— BEGIN DATA IN THIS EXERCISE —
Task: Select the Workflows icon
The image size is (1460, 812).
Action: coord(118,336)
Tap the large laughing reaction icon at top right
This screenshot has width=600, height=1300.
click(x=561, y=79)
— END DATA IN THIS EXERCISE —
* **EXERCISE INSTRUCTIONS**
Rewrite the records above as a numbered list with one line per item, omitting any blank lines.

* **TASK RESPONSE**
1. Task: Select the Workflows icon
2. The image size is (1460, 812).
3. Action: coord(118,336)
4. Tap the large laughing reaction icon at top right
5. This screenshot has width=600, height=1300.
6. click(x=561, y=79)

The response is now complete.